Reading text -
I just used this quote from CS Lewis's The Great Divorce to illustrate the difference between the two sons in Luke 15.  

It's a parable about a bus-load from hell who are Ghosts.  They come to the outskirts of heaven and the Bright Men from heaven come out to try to convince the Ghosts from hell to come in.

In this conversation a Ghost recognizes a Bright Man who he knew in life - and he knew him to be a murderer.



GHOST:  Look at me now (says the ghost, slapping its chest – but the slap made no sound).  I’ve gone straight all my life.  I don’t say I have no faults, far from it.  But I done my best all my life see.  I done my best by everyone – that’s the sort of chap I was. I never asked for anything that wasn’t mine by rights. If I wanted a drink, I paid for it, see.  And if I took my wages, I done my job see.  That’s the sort of man I was.

BRIGHT MAN – It would be much better (said the Bright man) if you wouldn’t talk like that.  You’re never going to get there like that.

GHOST:  What are you talking about. (says the Ghost) I’m not going on, I’m not arguing.  I’m just asking for nothing but my rights.  I just want to have my rights.  Same as you see

BRIGHT MAN:  Oh no, (said the Bright man) It’s not as bad as that.  I never got my rights and you won’t get your rights either.  You’ll get something so much better.

GHOST:  That’s just what I mean (says the Ghost).  I haven’t got my rights.  I’ve always done my best and I’ve never done anything wrong.  And here’s the thing.  Well, if you don’t mind my saying so – here’s the thing I wonder about.  Why should I be put down there below a bloody murderer like you.  What’s a murderer doing up there? And what is a sort like me doing down there?

What this task involves - Pick up the post about the Ghost and the Bright Man in The Great Divorce from its last line and continue it.

Supplied information -
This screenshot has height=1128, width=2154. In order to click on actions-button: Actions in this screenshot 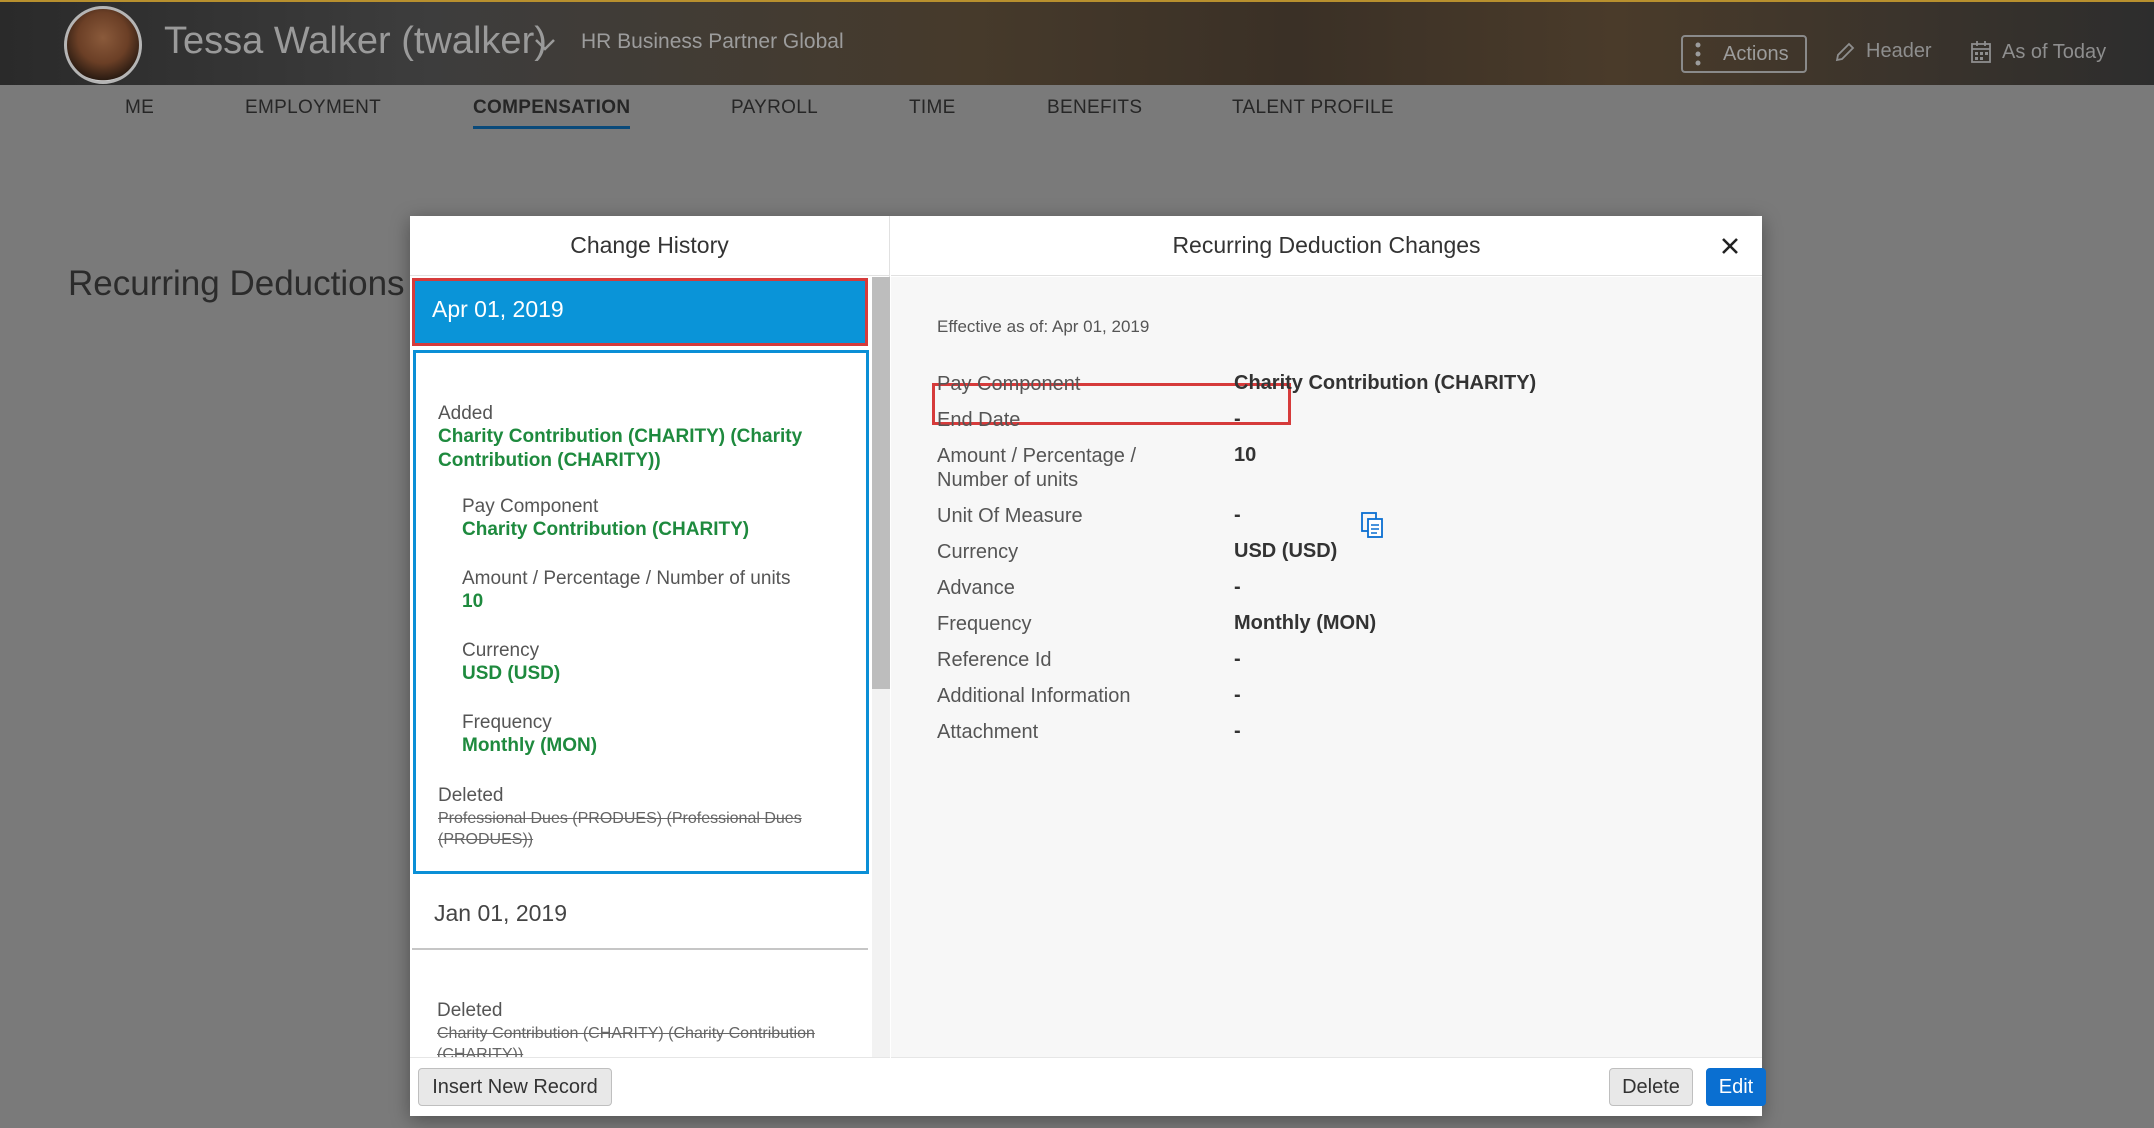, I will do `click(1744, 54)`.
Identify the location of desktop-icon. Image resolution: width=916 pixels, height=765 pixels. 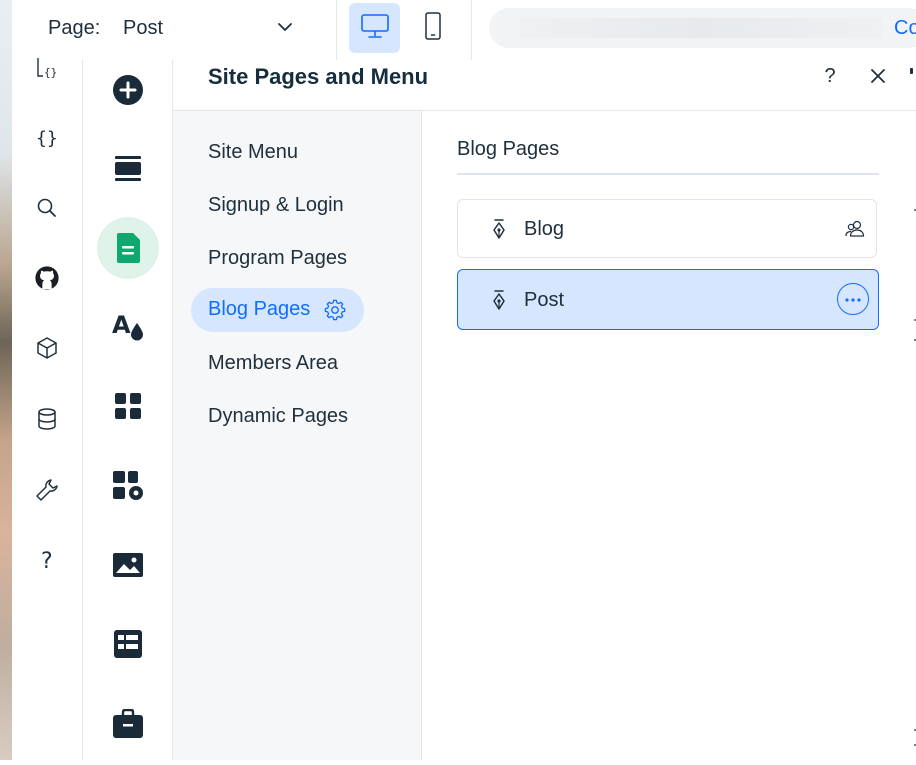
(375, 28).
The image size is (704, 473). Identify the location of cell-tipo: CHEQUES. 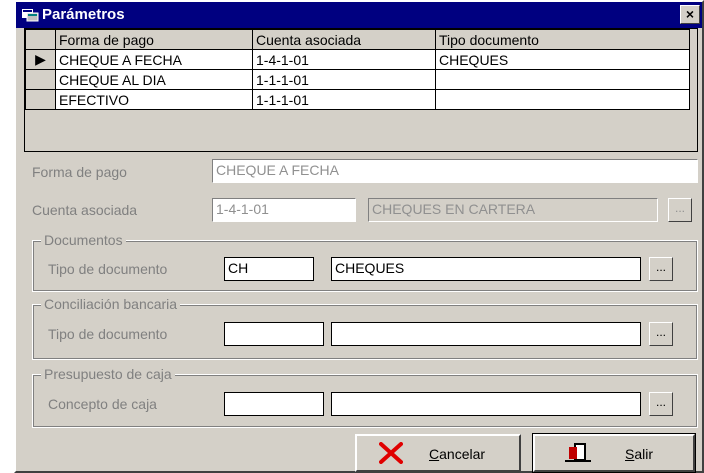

Exercise output -
BRIGHT MAN:  Well (the Bright man says) I don’t know where you’ll be put, just be happy and come.

GHOST: What do you keep on arguing for (says the Ghost) I only want my rights.  I’m not asking for anyone’s bleeding charity.

BRIGHT MAN – Oh then do (said the Bright man) – at once.  Ask for the bleeding charity.  Everything is here for the asking and absolutely nothing can be bought

GHOST:  That may be alright for you (said the Ghost) if they choose to let a bloody murderer in just because he makes a poor mouth at the last minute, that’s their look-out.  I don’t want charity though. I’m a decent man, and if I had my rights I’d have been there long ago and you can tell them I said so.

(The Ghost was almost happy now that it could in a sense threaten)

GHOST:  That’s what I’ll do – I’ll go home.  I didn’t come here to be treated like a dog.  I’ll go home.  Damn and blast the whole pack of you.

And still grumbling but whimpering a little bit as it picked its way over the sharp grasses – it left.